As of 2003, Halliburton was still operating in Iran. CNN, in a report entitled "US companies are operating in Iran despite sanctions," reported that a Halliburton spokesperson told the news agency that HPS helps Iran build oil rigs in the country's south.
KBR has contracts in Iraq worth up to $18 billion, including a single "No bid " contract known as "Restore Iraqi Oil " (RIO) which has an estimated worth of $7 billion.
Today KBR employ over 30,000 men and women in Iraq. Halliburton's work in Iraq is diverse and complicated. In addition to troop support, Halliburton also provides air traffic control support; produces 74 million gallons of water a month for consumption, hygiene and laundry; deploys as many as 700 trucks a day to deliver essentials to American forces; and provides firefighter and crash-rescue services, as well as working to restore Iraqi oil infrastructure.
Despite cronyism allegations, the company's contracts in Iraq are much less profitable than its core energy business. They are expected to have generated more than $13 billion in sales by the time they start to expire in 2006 but most offer low margins - less than 2% on average in 2003 and just 1.4% this year for the logistics work.
Halliburton is the only company mentioned by terrorist Osama bin Laden in an April 2004 tape where he claims that "this is a war [in Iraq] that is benefiting major companies with billions of dollars."
An audit of KBR by the Pentagonís Defense Contract Audit Agency (DCAA) found $108 million in "questioned costs" and, as of mid-March 2005, said they still had "major" unresolved issues with Halliburton.
Dick Cheney ties
In recent years the company has become the center of many controversies involving the 2003 Iraq War and the company's ties to US Vice President Dick Cheney.
Bill Gertz , defense reporter for The Washington Times, wrote: "Vice President Dick Cheney was chief executive officer of Halliburton from 1995 until 2000, and Democrats repeatedly have tried to link the administration to claims of government favoritism toward the firm." ().
Cheney retired from the company during the 2000 U.S. presidential election campaign with a severance package worth $20 million.
Cheney's deferred compensation from Halliburton, which appear on Mr.
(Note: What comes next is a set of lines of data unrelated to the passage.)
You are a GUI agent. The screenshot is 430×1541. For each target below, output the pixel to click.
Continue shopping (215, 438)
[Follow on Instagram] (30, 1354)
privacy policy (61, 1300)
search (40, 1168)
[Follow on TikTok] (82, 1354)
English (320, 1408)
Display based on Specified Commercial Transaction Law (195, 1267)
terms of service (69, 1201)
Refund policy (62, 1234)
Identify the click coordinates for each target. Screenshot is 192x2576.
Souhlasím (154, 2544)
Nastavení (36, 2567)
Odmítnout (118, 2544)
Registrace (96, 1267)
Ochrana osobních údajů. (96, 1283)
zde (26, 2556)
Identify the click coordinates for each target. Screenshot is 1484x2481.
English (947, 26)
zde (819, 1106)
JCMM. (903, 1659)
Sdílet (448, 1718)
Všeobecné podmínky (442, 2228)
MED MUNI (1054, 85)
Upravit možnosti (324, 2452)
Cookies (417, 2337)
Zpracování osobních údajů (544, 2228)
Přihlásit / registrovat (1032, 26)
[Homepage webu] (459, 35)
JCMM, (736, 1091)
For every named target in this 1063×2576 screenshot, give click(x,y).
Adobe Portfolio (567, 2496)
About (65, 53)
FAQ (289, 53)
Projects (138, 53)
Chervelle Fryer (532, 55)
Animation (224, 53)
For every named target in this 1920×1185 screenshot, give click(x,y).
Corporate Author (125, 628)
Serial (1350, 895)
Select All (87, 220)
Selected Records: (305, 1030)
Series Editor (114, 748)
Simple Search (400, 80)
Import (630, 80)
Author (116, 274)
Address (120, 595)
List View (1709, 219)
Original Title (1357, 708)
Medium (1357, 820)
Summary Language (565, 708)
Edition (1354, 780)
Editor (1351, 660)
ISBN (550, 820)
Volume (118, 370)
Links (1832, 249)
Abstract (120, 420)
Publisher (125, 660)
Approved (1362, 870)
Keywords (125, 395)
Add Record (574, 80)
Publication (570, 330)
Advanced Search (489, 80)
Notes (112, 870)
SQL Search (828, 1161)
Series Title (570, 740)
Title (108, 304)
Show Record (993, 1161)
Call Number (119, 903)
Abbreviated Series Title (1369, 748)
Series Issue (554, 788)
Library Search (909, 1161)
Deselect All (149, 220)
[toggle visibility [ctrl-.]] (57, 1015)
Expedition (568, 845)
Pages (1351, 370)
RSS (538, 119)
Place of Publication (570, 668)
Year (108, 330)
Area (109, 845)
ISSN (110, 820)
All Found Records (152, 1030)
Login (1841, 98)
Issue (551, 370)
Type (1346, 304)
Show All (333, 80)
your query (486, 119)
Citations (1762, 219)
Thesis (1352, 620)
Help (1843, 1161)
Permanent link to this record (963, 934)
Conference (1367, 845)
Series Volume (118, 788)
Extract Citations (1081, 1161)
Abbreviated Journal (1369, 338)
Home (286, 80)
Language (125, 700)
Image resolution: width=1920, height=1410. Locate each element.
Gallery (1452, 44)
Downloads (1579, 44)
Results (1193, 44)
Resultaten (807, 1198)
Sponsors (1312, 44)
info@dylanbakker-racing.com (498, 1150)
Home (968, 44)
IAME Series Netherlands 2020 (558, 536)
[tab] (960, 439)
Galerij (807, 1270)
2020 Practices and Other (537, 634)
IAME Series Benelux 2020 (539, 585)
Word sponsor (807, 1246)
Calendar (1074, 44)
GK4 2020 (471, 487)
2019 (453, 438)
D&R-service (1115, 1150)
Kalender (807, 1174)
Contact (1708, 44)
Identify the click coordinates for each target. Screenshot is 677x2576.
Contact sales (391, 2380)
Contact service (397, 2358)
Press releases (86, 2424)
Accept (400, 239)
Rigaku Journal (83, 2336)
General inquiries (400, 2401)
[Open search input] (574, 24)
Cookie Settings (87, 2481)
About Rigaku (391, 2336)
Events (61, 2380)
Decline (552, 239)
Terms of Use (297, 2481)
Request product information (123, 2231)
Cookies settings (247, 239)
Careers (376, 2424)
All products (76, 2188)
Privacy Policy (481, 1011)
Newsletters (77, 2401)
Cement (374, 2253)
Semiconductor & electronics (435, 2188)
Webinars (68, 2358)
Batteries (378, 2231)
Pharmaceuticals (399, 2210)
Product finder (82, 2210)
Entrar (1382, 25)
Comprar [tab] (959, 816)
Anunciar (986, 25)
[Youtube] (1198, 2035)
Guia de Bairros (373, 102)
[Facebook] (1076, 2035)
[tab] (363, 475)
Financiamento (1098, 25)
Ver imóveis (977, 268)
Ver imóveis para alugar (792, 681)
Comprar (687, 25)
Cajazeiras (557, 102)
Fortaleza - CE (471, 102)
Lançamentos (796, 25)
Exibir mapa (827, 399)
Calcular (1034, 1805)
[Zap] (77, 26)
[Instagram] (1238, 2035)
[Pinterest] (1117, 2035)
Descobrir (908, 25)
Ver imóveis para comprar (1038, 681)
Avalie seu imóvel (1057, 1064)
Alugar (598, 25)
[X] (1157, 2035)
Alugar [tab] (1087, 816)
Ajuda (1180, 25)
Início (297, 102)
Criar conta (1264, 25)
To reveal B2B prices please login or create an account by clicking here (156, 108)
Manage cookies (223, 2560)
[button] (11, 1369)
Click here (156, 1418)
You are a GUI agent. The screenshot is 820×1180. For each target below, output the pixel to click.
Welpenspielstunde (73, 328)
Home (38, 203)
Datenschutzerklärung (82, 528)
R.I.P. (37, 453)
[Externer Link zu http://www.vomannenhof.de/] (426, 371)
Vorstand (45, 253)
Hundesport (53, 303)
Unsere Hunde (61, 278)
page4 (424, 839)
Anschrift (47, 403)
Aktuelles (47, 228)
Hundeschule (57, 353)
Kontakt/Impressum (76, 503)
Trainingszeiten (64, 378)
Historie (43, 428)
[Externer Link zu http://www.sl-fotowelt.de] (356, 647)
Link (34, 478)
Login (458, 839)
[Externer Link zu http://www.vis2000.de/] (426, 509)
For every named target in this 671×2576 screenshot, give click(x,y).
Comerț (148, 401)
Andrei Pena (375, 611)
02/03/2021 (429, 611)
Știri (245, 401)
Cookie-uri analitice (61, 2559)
Cheney's 2001 financial disclosure statement, generated an income between $50,000 to $100,000 for the vice president. Dick Cheney also retains 433,000 share-equivalent unexercised stock options at Halliburton.
On the question of Mr. Cheney's deferred compensation from Halliburton, officials of the Bush-Cheney campaign said that before entering office in 2001, Mr. Cheney bought an insurance policy that guaranteed a fixed amount of deferred payments from Halliburton each year for five years so that the payments would not depend on the company's fortunes. The officials also said he had promised to donate to charity any after-tax profits he made from exercising his stock options. These steps are not unusual for corporate executives who enter government.